EXERCISE DESCRIPTION »
Exclude every picture. Output verbatim the lines from the one containing "This screenshot has height=568, width=554." to the end of the data.

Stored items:
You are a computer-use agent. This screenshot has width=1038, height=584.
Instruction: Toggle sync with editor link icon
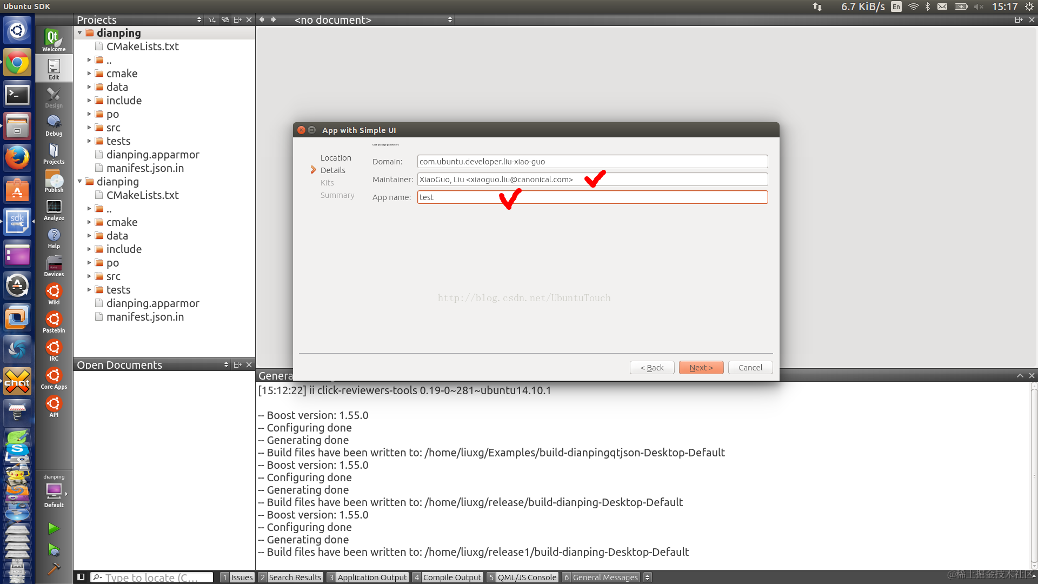225,19
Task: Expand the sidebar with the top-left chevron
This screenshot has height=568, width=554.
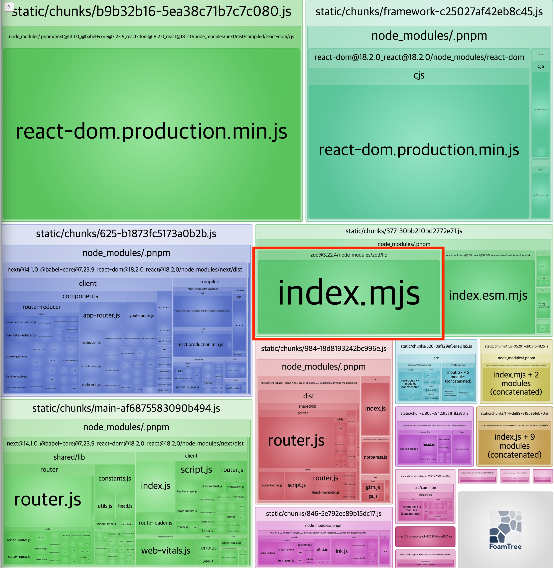Action: click(9, 6)
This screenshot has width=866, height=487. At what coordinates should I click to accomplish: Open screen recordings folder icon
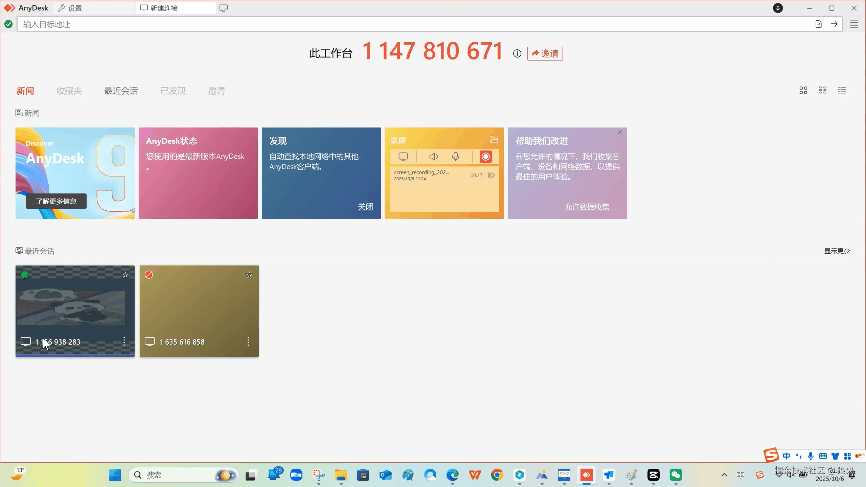click(x=494, y=140)
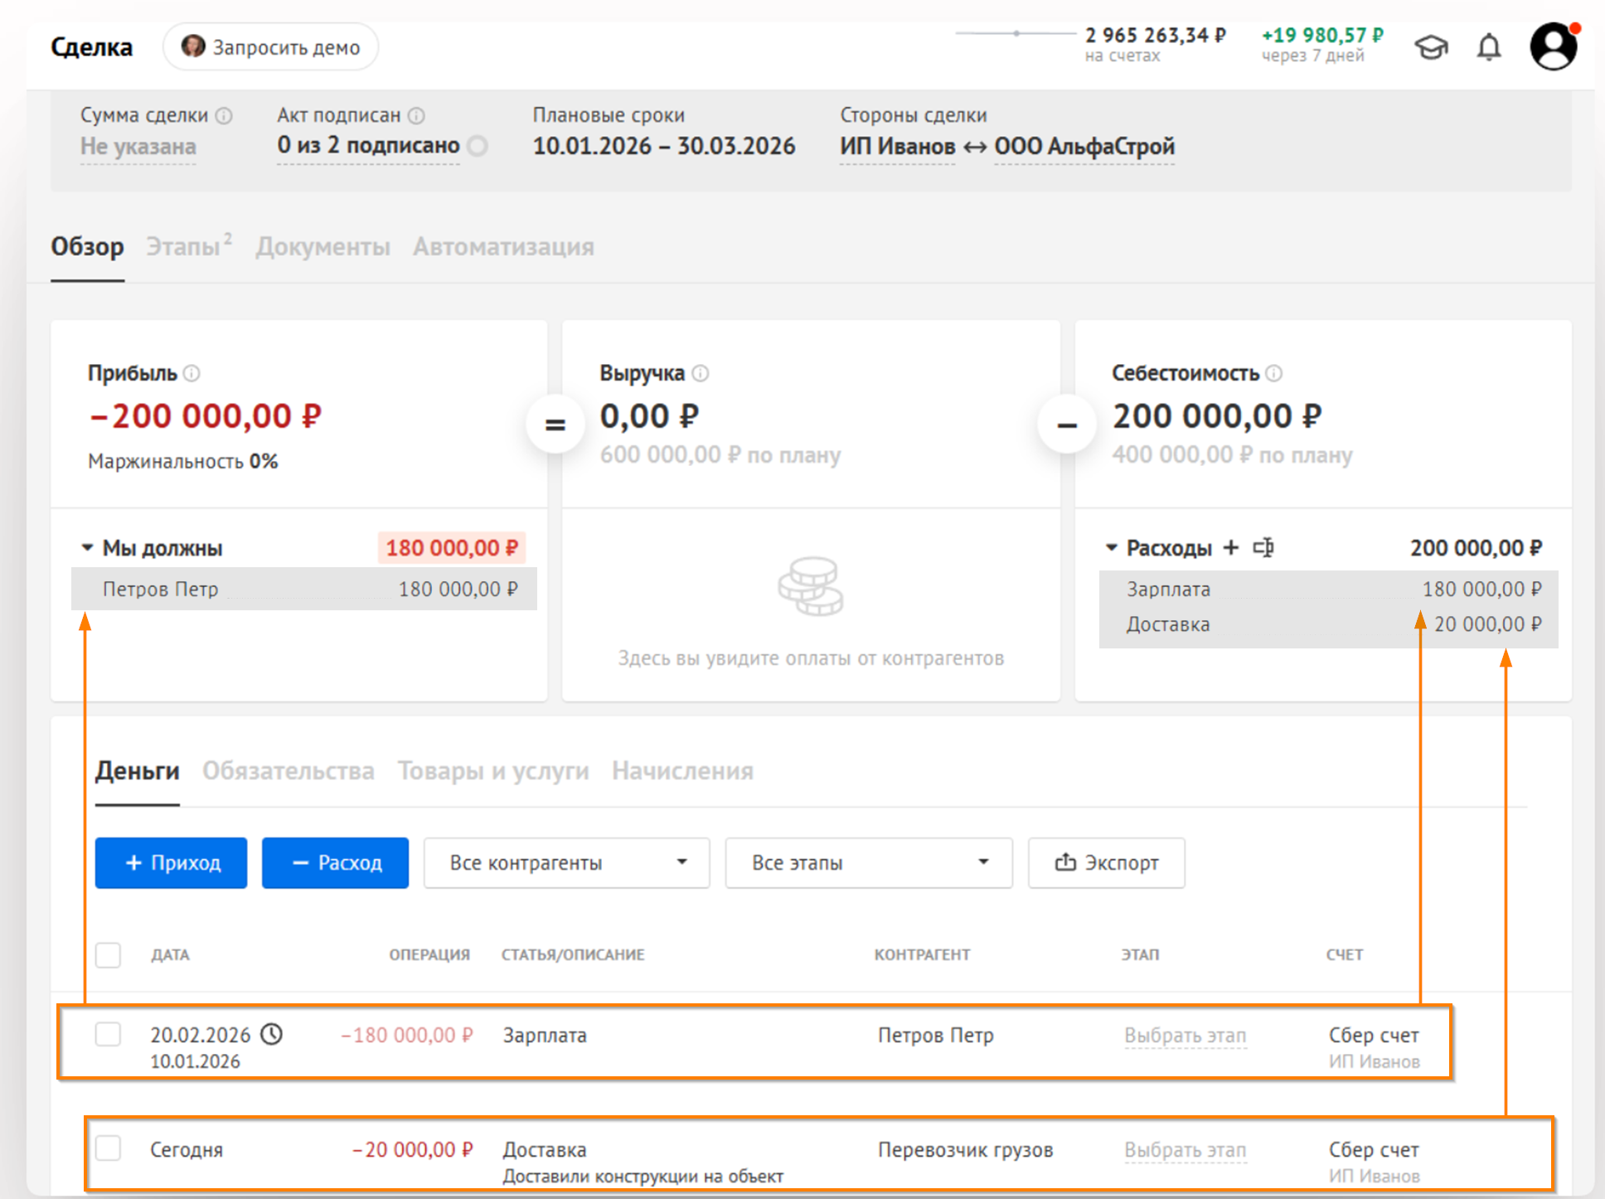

THE ANSWER »
This screenshot has height=568, width=554.
Action: click(9, 6)
This screenshot has width=866, height=487. At what coordinates should I click to accomplish: Open screen recordings folder icon
click(x=494, y=140)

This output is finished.